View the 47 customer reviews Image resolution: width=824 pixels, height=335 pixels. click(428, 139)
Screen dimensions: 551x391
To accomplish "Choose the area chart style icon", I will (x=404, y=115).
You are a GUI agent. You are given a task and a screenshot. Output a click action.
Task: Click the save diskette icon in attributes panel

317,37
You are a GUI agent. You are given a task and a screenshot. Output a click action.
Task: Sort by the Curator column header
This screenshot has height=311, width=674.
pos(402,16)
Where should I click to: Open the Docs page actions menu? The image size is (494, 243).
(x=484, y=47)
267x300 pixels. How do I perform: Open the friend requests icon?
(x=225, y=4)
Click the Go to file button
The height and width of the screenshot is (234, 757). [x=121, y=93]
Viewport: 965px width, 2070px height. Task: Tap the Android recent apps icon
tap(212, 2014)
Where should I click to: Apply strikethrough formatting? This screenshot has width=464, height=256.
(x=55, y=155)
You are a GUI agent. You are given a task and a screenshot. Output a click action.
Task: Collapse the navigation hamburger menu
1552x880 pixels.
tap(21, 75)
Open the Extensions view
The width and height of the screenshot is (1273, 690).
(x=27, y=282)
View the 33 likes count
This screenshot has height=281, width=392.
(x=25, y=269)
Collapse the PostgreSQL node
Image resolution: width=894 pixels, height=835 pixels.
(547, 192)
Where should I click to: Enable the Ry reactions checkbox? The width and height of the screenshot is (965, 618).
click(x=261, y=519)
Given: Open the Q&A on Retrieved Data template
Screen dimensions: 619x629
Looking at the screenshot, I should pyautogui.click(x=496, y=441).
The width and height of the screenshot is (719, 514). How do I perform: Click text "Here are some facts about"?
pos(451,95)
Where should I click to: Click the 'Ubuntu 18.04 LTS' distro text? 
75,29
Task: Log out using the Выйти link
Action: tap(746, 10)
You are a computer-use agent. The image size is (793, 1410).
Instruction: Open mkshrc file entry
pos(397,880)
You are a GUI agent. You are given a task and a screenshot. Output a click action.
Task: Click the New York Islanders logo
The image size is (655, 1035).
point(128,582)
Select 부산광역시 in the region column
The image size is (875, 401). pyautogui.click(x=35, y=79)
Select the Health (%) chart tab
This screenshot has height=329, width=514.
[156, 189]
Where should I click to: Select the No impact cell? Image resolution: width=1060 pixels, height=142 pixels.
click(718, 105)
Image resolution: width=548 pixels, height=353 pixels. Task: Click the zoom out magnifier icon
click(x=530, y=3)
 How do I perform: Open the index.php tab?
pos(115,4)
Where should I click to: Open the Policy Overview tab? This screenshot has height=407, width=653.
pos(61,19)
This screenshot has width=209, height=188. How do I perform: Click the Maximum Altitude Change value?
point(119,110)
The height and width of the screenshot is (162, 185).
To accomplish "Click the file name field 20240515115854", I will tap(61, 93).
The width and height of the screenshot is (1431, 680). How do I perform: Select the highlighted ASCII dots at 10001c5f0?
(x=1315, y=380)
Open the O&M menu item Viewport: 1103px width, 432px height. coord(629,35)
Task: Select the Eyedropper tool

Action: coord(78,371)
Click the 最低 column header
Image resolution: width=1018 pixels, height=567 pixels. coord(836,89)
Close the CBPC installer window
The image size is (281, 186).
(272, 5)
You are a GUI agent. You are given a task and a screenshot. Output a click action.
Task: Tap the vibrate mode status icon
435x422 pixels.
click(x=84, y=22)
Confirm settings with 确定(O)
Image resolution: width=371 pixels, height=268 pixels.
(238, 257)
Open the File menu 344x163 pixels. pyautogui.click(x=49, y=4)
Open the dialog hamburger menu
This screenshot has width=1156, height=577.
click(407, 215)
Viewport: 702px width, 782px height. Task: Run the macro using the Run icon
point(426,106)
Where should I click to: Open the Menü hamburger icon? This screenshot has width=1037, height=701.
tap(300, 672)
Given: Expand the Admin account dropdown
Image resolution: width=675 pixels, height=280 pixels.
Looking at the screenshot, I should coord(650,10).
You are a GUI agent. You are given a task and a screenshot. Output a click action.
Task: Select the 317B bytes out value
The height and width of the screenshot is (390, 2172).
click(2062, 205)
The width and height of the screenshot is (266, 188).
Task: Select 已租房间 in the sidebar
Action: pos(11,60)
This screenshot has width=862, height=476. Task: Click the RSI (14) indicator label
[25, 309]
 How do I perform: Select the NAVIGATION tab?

(WORK REQUIRED)
Each record must appear again, word for word.

(EXPECTED ANSWER)
View the 47 customer reviews Image resolution: width=824 pixels, height=335 pixels. click(428, 139)
Screen dimensions: 551x391
To accomplish "Choose the area chart style icon", I will (x=404, y=115).
You are a GUI agent. You are given a task and a screenshot. Output a click action.
Task: Click the save diskette icon in attributes panel

317,37
You are a GUI agent. You are given a task and a screenshot. Output a click action.
Task: Sort by the Curator column header
This screenshot has height=311, width=674.
pos(402,16)
Where should I click to: Open the Docs page actions menu? The image size is (494, 243).
(x=484, y=47)
267x300 pixels. How do I perform: Open the friend requests icon?
(x=225, y=4)
Click the Go to file button
The height and width of the screenshot is (234, 757). [x=121, y=93]
Viewport: 965px width, 2070px height. Task: Tap the Android recent apps icon
tap(212, 2014)
Where should I click to: Apply strikethrough formatting? This screenshot has width=464, height=256.
(x=55, y=155)
You are a GUI agent. You are given a task and a screenshot. Output a click action.
Task: Collapse the navigation hamburger menu
1552x880 pixels.
tap(21, 75)
Open the Extensions view
The width and height of the screenshot is (1273, 690).
(x=27, y=282)
View the 33 likes count
This screenshot has height=281, width=392.
(x=25, y=269)
Collapse the PostgreSQL node
Image resolution: width=894 pixels, height=835 pixels.
(547, 192)
Where should I click to: Enable the Ry reactions checkbox? The width and height of the screenshot is (965, 618).
click(x=261, y=519)
Given: Open the Q&A on Retrieved Data template
Screen dimensions: 619x629
Looking at the screenshot, I should pyautogui.click(x=496, y=441).
The width and height of the screenshot is (719, 514). How do I perform: Click text "Here are some facts about"?
pos(451,95)
Where should I click to: Click the 'Ubuntu 18.04 LTS' distro text? 
75,29
Task: Log out using the Выйти link
Action: tap(746, 10)
You are a computer-use agent. The image size is (793, 1410).
Instruction: Open mkshrc file entry
pos(397,880)
You are a GUI agent. You are given a task and a screenshot. Output a click action.
Task: Click the New York Islanders logo
The image size is (655, 1035).
point(128,582)
Select 부산광역시 in the region column
The image size is (875, 401). pyautogui.click(x=35, y=79)
Select the Health (%) chart tab
This screenshot has height=329, width=514.
[156, 189]
Where should I click to: Select the No impact cell? Image resolution: width=1060 pixels, height=142 pixels.
click(718, 105)
Image resolution: width=548 pixels, height=353 pixels. Task: Click the zoom out magnifier icon
click(x=530, y=3)
 How do I perform: Open the index.php tab?
pos(115,4)
Where should I click to: Open the Policy Overview tab? This screenshot has height=407, width=653.
pos(61,19)
This screenshot has width=209, height=188. How do I perform: Click the Maximum Altitude Change value?
point(119,110)
The height and width of the screenshot is (162, 185).
To accomplish "Click the file name field 20240515115854", I will tap(61, 93).
The width and height of the screenshot is (1431, 680). How do I perform: Select the highlighted ASCII dots at 10001c5f0?
(x=1315, y=380)
Open the O&M menu item Viewport: 1103px width, 432px height. coord(629,35)
Task: Select the Eyedropper tool

Action: coord(78,371)
Click the 最低 column header
Image resolution: width=1018 pixels, height=567 pixels. coord(836,89)
Close the CBPC installer window
The image size is (281, 186).
(272, 5)
You are a GUI agent. You are given a task and a screenshot. Output a click action.
Task: Tap the vibrate mode status icon
435x422 pixels.
click(x=84, y=22)
Confirm settings with 确定(O)
Image resolution: width=371 pixels, height=268 pixels.
(238, 257)
Open the File menu 344x163 pixels. pyautogui.click(x=49, y=4)
Open the dialog hamburger menu
This screenshot has width=1156, height=577.
click(407, 215)
Viewport: 702px width, 782px height. Task: Run the macro using the Run icon
point(426,106)
Where should I click to: Open the Menü hamburger icon? This screenshot has width=1037, height=701.
tap(300, 672)
Given: Expand the Admin account dropdown
Image resolution: width=675 pixels, height=280 pixels.
Looking at the screenshot, I should coord(650,10).
You are a GUI agent. You are given a task and a screenshot. Output a click action.
Task: Select the 317B bytes out value
The height and width of the screenshot is (390, 2172).
click(2062, 205)
The width and height of the screenshot is (266, 188).
Task: Select 已租房间 in the sidebar
Action: pos(11,60)
This screenshot has width=862, height=476. Task: Click the RSI (14) indicator label
[25, 309]
 How do I perform: Select the NAVIGATION tab?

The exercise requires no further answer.